MEXICAN TV sportscaster Ines Sainz has a smoking-hot body, the kind most women would kill for, and the type of job that being easy on the eye is a career requirement.
But that doesn't mean she was asking for trouble when she showed up in the New York Jets locker room in painted-on jeans.
When you stop and consider her vavavavoom image and that she got her position in part for being eye candy for TV Azteca's male viewers, Sainz was doing her job. For her, dressing in provocative clothing is as much a part of how she earns her living as her interviewing skills.
In a perfect world, Sainz should be allowed to perform whatever interviews she has been assigned and go home afterward, just like any other sports reporter. In that world, no bozo would toss footballs at her while she's interviewing Jets' quarterback Mark Sanchez. And no one would make catcalls or wolf whistles when she showed up in the locker room, no matter how high her heels. In a perfect world, the people around her would understand that, just as players wear protective padding as part of their job, she's in her uniform. Even if it is a slinky dress or whatever.
The reality, though, is that Sainz is Maxim-magazine-attractive, and she was on a field with Jets players who apparently were so taken by her that they resorted to juvenile antics. You expect people in their position to know the rules and to treat each other as professionals, even if one of those professions might necessitate flirty banter under the guise of asking a legitimate question. (In 2008, she donned a wedding dress and proposed on-air to Tom Brady.)
Catcalls and players' making fools of themselves over her are hazards of the workplace. She probably causes a similar commotion when she goes to the grocery store. If other reporters in the locker room that day hadn't noticed and reported it to Jets management, Sainz probably would have chalked it up to another day in the life of the sexiest TV reporter in Mexico, as she calls herself.

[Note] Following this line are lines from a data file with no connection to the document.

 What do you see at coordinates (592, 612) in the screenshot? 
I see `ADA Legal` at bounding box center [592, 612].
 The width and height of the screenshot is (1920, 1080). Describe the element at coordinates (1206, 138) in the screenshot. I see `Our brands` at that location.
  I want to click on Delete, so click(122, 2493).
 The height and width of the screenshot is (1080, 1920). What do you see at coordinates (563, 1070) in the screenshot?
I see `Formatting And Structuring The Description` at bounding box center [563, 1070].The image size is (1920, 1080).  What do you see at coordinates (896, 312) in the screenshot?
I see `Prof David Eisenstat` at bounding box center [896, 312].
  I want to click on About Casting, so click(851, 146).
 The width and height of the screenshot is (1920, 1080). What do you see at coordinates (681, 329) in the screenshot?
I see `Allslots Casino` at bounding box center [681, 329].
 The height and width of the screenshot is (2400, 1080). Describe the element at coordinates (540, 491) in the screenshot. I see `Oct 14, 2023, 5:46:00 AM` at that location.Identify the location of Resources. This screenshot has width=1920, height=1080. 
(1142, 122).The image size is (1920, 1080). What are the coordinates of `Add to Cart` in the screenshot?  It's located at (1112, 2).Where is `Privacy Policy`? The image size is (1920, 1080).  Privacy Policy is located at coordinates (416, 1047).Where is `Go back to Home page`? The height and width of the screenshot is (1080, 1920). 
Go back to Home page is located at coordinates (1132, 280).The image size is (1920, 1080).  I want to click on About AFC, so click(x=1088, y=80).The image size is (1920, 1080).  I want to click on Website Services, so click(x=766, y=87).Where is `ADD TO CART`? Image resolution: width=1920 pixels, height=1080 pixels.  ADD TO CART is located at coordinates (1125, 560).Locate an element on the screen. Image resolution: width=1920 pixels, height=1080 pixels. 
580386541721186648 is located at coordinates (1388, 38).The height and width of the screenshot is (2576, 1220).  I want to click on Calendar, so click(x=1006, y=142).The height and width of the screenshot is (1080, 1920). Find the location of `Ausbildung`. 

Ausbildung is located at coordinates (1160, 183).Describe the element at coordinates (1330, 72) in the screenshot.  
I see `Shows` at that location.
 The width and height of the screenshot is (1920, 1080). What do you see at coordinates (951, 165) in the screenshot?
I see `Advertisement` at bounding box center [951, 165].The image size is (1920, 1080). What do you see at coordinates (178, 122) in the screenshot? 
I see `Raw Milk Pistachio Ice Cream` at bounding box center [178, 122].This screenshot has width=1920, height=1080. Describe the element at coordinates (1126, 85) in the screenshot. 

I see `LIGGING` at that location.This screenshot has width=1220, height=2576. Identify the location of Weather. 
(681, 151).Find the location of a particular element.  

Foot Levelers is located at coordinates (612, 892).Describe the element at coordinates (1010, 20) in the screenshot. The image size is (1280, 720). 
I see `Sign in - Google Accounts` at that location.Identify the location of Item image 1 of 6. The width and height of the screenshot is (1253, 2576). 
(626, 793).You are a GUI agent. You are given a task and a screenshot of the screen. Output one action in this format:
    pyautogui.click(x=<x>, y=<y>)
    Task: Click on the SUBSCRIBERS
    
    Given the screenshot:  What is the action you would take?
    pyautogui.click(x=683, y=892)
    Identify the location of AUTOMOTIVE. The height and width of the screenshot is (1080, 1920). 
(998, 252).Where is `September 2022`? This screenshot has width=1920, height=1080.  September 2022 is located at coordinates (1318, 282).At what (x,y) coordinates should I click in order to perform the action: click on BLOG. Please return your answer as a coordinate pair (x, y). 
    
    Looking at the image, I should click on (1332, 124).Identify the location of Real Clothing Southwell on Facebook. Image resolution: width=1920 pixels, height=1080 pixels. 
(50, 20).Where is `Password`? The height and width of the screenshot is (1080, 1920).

After people started talking sexual harassment and others started running shots of Sainz in those jeans, the incident morphed into a big hullabaloo with the National Football League investigating. And which, unfortunately, tarnished by association the credibility of serious female sports reporters who got their credentials in journalism school rather than at a beauty pageant.
It does serve as a reminder, though, that in the age of infotainment, not everyone with a microphone is a serious journalist, and despite what Washington Redskin Clinton Portis suggested yesterday, not every female reporter is out to nab herself a player. He has since apologized for saying on D.C. radio that, "You put a woman and you give her a choice of 53 athletes, somebody got to be appealing to her" and "somebody got to spark her interest, or she's gonna wanna want somebody. I don't know what kind of woman won't, if you get to go and look at 53 men's packages."
The Association for Women in Sports Media is monitoring Sainz's situation, which is galling when you consider all the serious journalists who created and built the organization to ensure that they get a fair shot.
Sainz surely will continue her round of media interviews. All this attention isn't going to hurt her any. I wouldn't be surprised if a producer for "Dancing with the Stars" hasn't already tracked her down.